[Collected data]
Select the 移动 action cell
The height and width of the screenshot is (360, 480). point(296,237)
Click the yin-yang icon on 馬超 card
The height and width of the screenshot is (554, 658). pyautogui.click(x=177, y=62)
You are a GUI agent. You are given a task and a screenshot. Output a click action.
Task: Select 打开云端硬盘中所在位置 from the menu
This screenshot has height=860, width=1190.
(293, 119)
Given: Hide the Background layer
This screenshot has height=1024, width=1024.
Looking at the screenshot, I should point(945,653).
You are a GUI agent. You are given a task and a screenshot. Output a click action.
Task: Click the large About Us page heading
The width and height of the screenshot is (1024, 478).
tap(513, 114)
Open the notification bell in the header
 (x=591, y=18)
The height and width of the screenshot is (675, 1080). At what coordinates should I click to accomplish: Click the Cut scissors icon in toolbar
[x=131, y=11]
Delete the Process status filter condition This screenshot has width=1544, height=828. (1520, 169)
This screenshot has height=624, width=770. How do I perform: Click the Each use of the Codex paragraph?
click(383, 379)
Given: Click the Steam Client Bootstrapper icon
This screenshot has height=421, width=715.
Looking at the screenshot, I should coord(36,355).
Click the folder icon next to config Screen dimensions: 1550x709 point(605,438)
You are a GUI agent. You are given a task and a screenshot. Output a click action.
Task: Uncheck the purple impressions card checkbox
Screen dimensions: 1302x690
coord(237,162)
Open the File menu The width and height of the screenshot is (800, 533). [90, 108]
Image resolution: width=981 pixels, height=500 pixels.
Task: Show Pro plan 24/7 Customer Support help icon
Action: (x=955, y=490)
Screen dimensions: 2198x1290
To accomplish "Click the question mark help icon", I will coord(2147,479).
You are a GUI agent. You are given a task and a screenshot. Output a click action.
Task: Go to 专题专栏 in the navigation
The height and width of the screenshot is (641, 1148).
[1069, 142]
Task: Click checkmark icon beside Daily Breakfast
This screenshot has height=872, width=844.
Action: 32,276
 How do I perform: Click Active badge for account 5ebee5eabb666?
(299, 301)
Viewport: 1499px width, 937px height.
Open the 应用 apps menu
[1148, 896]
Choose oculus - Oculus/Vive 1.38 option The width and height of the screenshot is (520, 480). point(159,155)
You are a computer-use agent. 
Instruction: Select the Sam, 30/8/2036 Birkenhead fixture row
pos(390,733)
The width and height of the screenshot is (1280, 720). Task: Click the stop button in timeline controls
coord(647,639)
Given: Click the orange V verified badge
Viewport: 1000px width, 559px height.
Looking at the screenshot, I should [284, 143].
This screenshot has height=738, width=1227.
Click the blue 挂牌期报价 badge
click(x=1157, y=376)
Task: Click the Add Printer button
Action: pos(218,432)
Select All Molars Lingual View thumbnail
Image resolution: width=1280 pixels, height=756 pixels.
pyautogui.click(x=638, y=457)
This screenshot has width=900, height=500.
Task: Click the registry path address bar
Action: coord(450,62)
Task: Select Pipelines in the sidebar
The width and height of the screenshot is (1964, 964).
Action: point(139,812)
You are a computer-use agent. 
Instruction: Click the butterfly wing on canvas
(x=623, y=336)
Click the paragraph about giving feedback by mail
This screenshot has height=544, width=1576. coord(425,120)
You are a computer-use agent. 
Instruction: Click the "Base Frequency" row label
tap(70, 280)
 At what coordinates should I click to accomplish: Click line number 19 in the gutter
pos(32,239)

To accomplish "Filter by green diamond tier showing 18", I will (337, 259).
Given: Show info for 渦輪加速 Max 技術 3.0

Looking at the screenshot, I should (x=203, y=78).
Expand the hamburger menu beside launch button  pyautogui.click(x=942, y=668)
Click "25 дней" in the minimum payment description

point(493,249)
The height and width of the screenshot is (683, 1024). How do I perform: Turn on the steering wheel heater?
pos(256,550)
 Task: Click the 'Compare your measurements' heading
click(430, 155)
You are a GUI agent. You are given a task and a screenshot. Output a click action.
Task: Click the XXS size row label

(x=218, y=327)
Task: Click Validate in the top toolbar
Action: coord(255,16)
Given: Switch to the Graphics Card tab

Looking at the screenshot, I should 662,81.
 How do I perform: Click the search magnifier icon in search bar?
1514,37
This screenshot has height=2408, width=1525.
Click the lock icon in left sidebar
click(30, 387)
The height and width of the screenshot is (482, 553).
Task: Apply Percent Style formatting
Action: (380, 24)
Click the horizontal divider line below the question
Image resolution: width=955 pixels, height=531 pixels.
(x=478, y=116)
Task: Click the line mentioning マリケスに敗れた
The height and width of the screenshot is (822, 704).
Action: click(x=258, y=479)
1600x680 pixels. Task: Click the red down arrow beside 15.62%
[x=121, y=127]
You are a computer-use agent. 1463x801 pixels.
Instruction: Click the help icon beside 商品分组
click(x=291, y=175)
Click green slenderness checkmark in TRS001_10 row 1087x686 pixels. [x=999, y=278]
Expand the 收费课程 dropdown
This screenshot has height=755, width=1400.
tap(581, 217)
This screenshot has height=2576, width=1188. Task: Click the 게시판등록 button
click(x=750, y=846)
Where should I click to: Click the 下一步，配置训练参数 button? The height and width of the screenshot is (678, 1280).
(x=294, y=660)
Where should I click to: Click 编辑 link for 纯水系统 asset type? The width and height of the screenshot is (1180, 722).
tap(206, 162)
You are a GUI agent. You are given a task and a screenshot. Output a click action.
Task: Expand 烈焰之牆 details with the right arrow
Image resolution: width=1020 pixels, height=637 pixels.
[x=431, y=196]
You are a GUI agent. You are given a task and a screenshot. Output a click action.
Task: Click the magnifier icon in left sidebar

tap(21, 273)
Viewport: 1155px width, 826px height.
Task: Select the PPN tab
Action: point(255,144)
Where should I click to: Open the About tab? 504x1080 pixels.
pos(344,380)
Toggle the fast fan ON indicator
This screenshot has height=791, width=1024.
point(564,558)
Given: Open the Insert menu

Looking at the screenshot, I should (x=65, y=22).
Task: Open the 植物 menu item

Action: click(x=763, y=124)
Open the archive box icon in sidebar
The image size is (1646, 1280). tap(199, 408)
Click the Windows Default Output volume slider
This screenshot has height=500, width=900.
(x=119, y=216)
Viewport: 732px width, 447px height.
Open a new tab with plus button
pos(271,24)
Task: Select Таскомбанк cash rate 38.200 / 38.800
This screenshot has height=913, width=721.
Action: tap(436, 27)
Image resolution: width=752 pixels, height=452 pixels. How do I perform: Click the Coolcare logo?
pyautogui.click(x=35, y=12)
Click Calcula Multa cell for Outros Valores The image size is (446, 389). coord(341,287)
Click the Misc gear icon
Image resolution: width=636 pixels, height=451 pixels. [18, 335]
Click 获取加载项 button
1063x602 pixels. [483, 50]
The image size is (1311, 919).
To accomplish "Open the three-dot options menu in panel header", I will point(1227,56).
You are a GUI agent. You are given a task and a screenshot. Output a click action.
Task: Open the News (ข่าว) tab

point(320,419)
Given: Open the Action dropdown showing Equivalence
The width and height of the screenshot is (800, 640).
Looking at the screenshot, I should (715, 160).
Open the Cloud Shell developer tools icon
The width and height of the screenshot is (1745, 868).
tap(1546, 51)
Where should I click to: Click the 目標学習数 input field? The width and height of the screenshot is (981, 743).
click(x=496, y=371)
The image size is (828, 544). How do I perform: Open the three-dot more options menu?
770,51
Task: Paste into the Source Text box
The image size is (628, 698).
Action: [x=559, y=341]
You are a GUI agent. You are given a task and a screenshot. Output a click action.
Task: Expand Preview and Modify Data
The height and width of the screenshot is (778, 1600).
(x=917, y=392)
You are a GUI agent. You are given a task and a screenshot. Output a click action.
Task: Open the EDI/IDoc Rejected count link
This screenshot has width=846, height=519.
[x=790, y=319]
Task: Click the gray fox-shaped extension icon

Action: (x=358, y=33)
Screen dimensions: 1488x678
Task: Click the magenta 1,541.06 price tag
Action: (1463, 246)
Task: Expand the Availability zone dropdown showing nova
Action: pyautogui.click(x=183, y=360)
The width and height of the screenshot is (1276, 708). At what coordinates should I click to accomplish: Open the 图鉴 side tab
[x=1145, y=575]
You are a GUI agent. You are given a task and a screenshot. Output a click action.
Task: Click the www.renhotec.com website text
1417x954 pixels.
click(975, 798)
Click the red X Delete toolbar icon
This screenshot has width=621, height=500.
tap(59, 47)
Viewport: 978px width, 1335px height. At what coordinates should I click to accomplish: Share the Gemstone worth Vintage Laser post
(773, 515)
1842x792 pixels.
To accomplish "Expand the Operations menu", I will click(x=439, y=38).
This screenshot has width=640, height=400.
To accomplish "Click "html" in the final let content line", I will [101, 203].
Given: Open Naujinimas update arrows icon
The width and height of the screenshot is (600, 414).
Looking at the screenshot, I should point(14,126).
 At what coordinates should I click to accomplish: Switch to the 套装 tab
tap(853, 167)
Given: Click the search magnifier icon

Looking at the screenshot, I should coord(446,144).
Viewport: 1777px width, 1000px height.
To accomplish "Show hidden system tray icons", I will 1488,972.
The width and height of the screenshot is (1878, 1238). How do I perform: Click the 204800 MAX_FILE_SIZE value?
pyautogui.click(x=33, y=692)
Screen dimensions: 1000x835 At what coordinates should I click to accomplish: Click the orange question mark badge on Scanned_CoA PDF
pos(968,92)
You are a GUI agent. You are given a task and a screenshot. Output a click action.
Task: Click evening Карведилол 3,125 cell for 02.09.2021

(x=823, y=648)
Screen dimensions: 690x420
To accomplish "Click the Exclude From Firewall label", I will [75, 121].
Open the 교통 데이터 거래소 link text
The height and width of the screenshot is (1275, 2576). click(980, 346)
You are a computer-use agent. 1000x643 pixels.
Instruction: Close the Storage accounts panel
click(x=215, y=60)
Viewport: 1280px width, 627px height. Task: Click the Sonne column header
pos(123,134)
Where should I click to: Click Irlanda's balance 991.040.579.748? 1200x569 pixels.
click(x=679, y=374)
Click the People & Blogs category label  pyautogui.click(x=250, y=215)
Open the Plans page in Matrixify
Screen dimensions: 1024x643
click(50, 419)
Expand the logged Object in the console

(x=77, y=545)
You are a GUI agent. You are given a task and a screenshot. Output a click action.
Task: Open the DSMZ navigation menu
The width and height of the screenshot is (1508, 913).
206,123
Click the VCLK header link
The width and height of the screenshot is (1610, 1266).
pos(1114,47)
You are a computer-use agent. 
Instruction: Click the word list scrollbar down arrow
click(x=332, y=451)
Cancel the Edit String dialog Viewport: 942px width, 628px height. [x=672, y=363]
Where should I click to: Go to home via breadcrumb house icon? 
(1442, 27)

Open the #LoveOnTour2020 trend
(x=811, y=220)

**TO DO**:
In the data above, start at the line that has "The height and width of the screenshot is (778, 1600).", stop after the line that has "Task: Click the www.renhotec.com website text", and print every line in between exactly as it stands.

**RESULT FOR THIS TASK**:
The height and width of the screenshot is (778, 1600).
(x=917, y=392)
You are a GUI agent. You are given a task and a screenshot. Output a click action.
Task: Open the EDI/IDoc Rejected count link
This screenshot has width=846, height=519.
[x=790, y=319]
Task: Click the gray fox-shaped extension icon

Action: (x=358, y=33)
Screen dimensions: 1488x678
Task: Click the magenta 1,541.06 price tag
Action: (1463, 246)
Task: Expand the Availability zone dropdown showing nova
Action: pyautogui.click(x=183, y=360)
The width and height of the screenshot is (1276, 708). At what coordinates should I click to accomplish: Open the 图鉴 side tab
[x=1145, y=575]
You are a GUI agent. You are given a task and a screenshot. Output a click action.
Task: Click the www.renhotec.com website text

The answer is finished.